La envidia va más allá de lo racional. La envidia hasta por tener “mal de ojo”, un tipo de fama en esos extraños cuentos donde alguien embruja otro por culpa de ese “gusano negro”. Las viejas quieren sacarle el mal a Isora, como si se tratara de un ser mitológico, pero es la libertad el embrujo, aquella que por rareza o destino se escapa a la media. Las casas de la localidad parecen monstruos incompletos. Ilegales, con bloques descubiertos, con colores fuertes, un barrio empinado donde todos son pájaros que se comunican con una jerga que solo entienden ellos.

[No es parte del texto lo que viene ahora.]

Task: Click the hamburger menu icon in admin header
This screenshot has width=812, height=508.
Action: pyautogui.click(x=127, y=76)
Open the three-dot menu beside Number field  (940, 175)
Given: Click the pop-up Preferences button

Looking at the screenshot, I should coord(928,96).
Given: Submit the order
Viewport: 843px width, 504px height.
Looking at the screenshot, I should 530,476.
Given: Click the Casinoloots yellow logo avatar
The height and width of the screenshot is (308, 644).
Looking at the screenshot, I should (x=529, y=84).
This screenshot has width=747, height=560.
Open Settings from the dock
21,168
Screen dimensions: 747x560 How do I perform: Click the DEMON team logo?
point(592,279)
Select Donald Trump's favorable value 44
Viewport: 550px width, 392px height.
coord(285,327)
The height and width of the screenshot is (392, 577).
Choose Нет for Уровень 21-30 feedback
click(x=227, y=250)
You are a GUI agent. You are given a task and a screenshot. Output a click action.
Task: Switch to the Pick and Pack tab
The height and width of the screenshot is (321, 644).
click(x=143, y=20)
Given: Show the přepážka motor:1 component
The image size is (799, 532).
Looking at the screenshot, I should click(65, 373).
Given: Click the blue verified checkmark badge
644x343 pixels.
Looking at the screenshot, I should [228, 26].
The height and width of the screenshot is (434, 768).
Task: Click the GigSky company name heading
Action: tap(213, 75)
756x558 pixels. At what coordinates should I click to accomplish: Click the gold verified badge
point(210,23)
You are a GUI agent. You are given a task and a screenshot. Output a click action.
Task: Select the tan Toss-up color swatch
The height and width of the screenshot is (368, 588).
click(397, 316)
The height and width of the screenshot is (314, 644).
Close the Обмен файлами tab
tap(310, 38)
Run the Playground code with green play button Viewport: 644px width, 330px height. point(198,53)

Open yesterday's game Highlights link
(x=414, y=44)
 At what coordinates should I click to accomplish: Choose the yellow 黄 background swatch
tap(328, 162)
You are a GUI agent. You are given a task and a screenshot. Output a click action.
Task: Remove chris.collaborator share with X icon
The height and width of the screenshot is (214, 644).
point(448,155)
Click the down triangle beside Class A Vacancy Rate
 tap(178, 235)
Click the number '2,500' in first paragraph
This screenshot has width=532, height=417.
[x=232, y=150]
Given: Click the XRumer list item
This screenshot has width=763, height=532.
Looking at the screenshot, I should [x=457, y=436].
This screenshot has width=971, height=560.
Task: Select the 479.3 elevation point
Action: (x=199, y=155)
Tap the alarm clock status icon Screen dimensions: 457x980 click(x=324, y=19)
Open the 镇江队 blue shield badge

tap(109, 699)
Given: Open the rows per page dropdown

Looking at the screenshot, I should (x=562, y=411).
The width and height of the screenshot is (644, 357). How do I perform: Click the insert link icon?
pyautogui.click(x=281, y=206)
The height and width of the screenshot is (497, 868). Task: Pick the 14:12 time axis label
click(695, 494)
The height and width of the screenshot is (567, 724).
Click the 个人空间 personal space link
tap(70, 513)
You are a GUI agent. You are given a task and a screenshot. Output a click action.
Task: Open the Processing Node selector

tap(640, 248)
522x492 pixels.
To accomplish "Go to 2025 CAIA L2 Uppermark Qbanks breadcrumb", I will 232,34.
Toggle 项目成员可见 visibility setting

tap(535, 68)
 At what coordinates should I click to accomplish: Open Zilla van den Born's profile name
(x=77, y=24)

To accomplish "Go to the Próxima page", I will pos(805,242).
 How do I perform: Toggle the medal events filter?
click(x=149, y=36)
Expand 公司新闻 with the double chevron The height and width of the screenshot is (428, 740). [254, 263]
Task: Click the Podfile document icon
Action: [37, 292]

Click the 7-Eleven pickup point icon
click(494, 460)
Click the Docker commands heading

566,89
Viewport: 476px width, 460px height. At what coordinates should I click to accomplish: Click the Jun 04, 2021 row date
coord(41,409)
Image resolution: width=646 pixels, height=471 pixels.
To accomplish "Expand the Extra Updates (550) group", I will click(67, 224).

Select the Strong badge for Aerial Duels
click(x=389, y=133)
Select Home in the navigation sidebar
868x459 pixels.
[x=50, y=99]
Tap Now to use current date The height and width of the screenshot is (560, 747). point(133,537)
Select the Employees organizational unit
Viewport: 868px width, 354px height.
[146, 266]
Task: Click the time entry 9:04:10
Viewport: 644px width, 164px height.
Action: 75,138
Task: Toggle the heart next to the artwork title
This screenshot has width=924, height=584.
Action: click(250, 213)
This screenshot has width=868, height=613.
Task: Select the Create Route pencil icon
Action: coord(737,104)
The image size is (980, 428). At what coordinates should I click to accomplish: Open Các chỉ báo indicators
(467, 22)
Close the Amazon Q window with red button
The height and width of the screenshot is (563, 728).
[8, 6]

El teatro de los vecinos como actores secundarios de la historia de dos amigas, que, construyendo espacios íntimos en cada lugar habitado, van descubriendo sus cuerpos, los primeros placeres, lo prohibido, la intimidad que generan en torno a la comida y la tristeza, el abandono y el estereotipo; las teleseries, la mirada de los adultos, los animales y todo aquello que devuelven en cada residuo. Panza de burro, es la novela que todas las niñas quisimos escribir. El relato de nuestra vida cotidiana en tiempos donde todo era asombroso, momentos en los que no había certezas, cuando escuchábamos las frases de los adultos referidas al sexo o a la religión, y todo se mezclaba en una experiencia espiritual, adornada con canciones que sonaban en la radio, medallas recibidas para recordar a la virgen, rezos para deshacer la culpa. Porque en este libro lo que se crea se deshace. Inocentes juegos de Barbies acaban en tragedias de hijos perdidos o muertos, platos preparados por las abuelas acaban siendo observados en la taza del baño; momentos eróticos de los que no se habla se acumulan en el corazón, recetas para adelgazar o el placer de ver comer a los demás cuando no se puede probar nada, son el pan de cada día, porque en la métrica del trastorno alimentario, uno es igual a todo, y el todo debe ser reducido a cero.

Andrea Abreu, creando a una Lady Bird, de Tenerife, nos presenta la maravillosa oportunidad de recordar la tronadura del volcán preadolescente, con esas emociones vívidas que nos marcan a generaciones completas de mujeres en el mundo. A través de los ojos verdes de Isora vemos la inocencia de nuestra libertad velada por las palabras hechas, los clichés de la adultez, el género y la identidad.

“Panza de burro”, Andrea Abreu, Kindberg, 189 páginas.